Henry Mancini recording
It appeared on his 1961 album Mr. Lucky Goes Latin, but was an original piece of music that had nothing to do with the Mr. Lucky television program. It was included in the soundtracks for the films The Big Lebowski, Sexy Beast, W.E., and Two Lovers. 
Mancini would later record a jazz/swing version of "Slow Hot Wind" and include it on his 1975 album Symphonic Soul. The song would eventually reach the #38 spot on the Adult Contemporary list in 1976.

Other versions 
 With lyrics by Norman Gimbel, titled as "Slow Hot Wind" (or "A Slow Hot Wind"), the song was recorded by Johnny Hartman (1964 album The Voice That Is!), Sarah Vaughan (1965 album Sarah Vaughan Sings the Mancini Songbook), Sérgio Mendes & Brazil '66 (1966 album Herb Alpert Presents), Roseanna Vitro (1991 album Reaching for the Moon), Julee Cruise (2002 album The Art of Being a Girl) and others.
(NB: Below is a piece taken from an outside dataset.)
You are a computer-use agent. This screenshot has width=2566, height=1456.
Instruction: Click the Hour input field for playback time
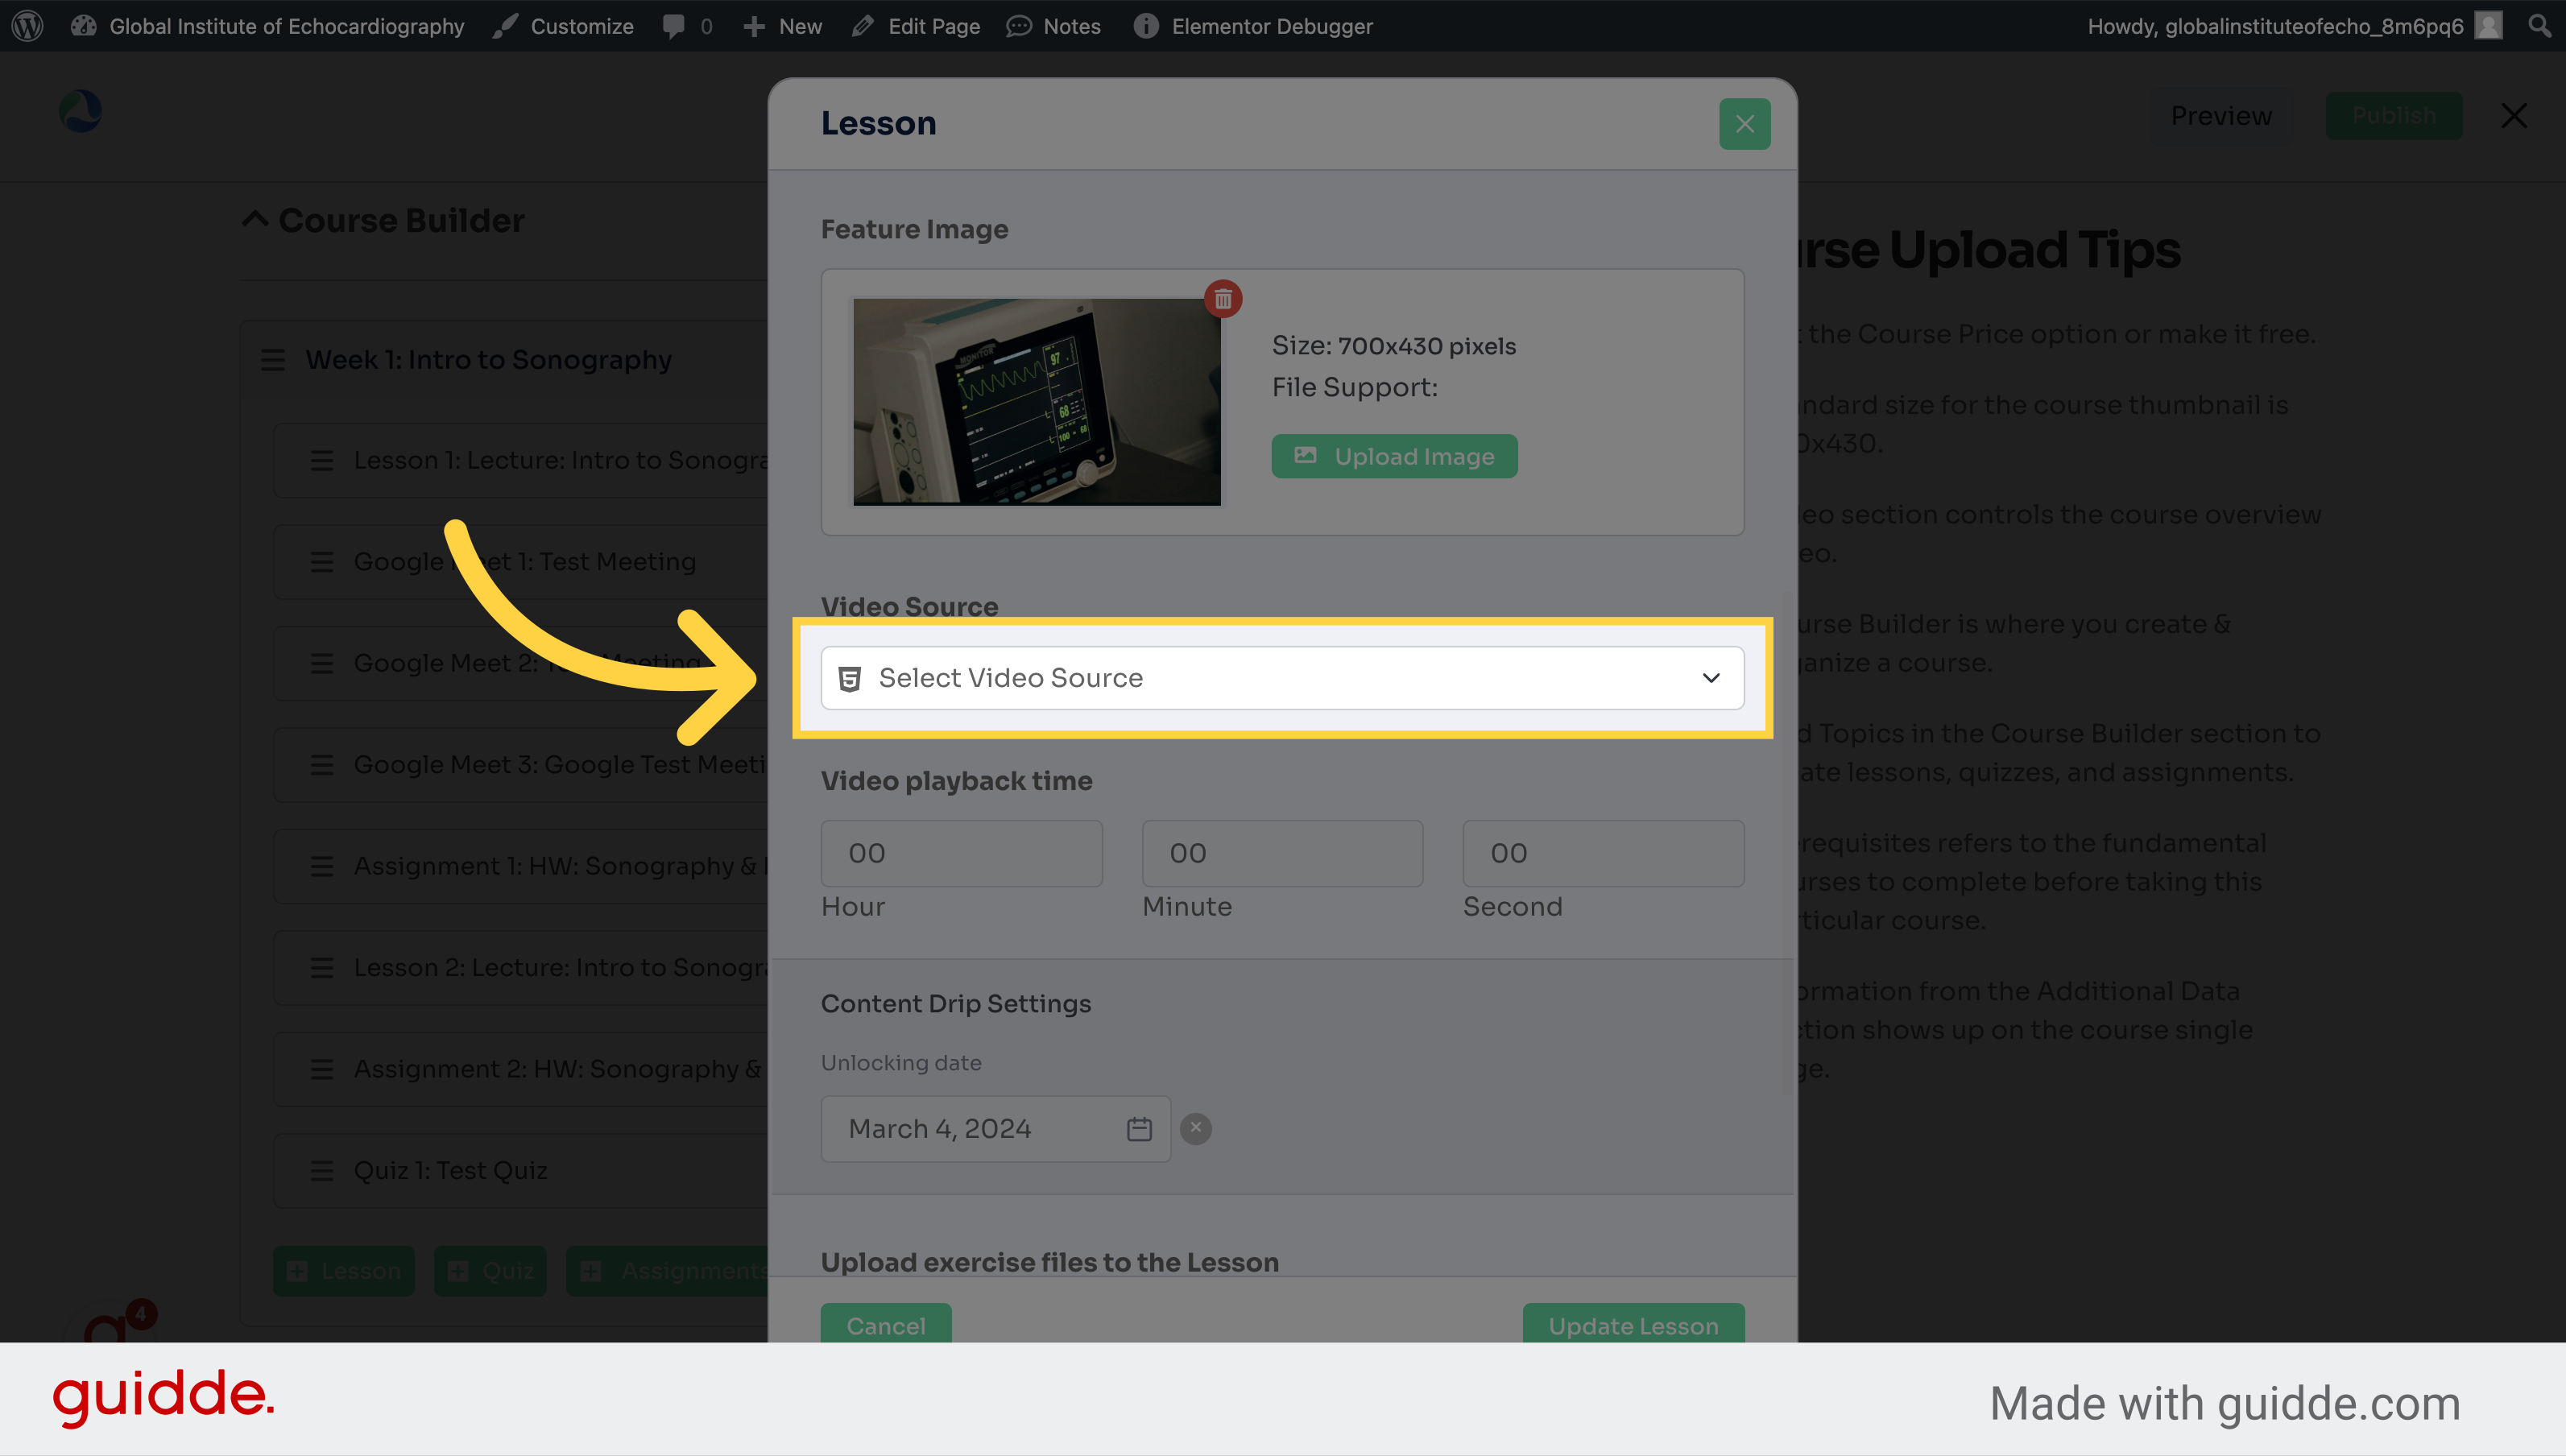coord(962,853)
 The song was remixed as "Ocean Beach" by Black Mighty Orchestra on the compilation album Chilled 1991–2008.
 "Lujon" is featured in the 1996 album Sacrebleu by Dimitri from Paris, Track 19, renamed "Epilogue".
 Belgian trip hop band Hooverphonic recorded a version of the song overlaid with vocals, "No More Sweet Music". from the 2005 eponymous album.
 "Lujon" was recorded by Les Deux Love Orchestra and appears on the album, King Kong (2008). The Les Deux Love Orchestra features members of Henry Mancini's original orchestra.

In popular culture 
 "Lujon" appeared in the 1998 movie The Big Lebowski where lead character Jeff "The Dude" Lebowski was enticed by porn producer Jackie Treehorn to go after Bunny Lebowski for the money Treehorn loaned her. The song played in Treehorn's bachelor pad while he was drugging The Dude.
 "Lujon" appeared in the 2000 movie Sexy Beast where lead character Gal, in a dream-like sequence, begins floating into the loving embrace of his wife above his beloved pool.
 "Lujon" appeared in the 2008 movie Two Lovers. It is a recurrent theme in a whole part of the movie where the main character goes to a restaurant with the woman he likes.
 "Lujon" appears in the 2004 movie “Never Die Alone” starring DMX in the scene in which he goes to California and is sitting by the pool and meets an actress.
 The DJ Cam's 2001 downtempo album Honeymoon and in 2011 it appeared in Madonna's W.E. movie.
 "Lujon" appears in Ron Howard's 2016 Beatles documentary Eight Days a Week: The Touring Years to introduce the suave and urbane manager, Brian Epstein.
 DJ and producer Nightmares on Wax sampled "Lujon" during his popular London Boiler Room set in 2013.
 R&B singer Amber Mark sampled "Lujon" on her 2020 single, "Generous."
 American rapper Tyler, the Creator sampled "Slow Hot Wind" performed by Penny Goodwin on his song "Hot Wind Blows" for his 2021 album, Call Me If You Get Lost.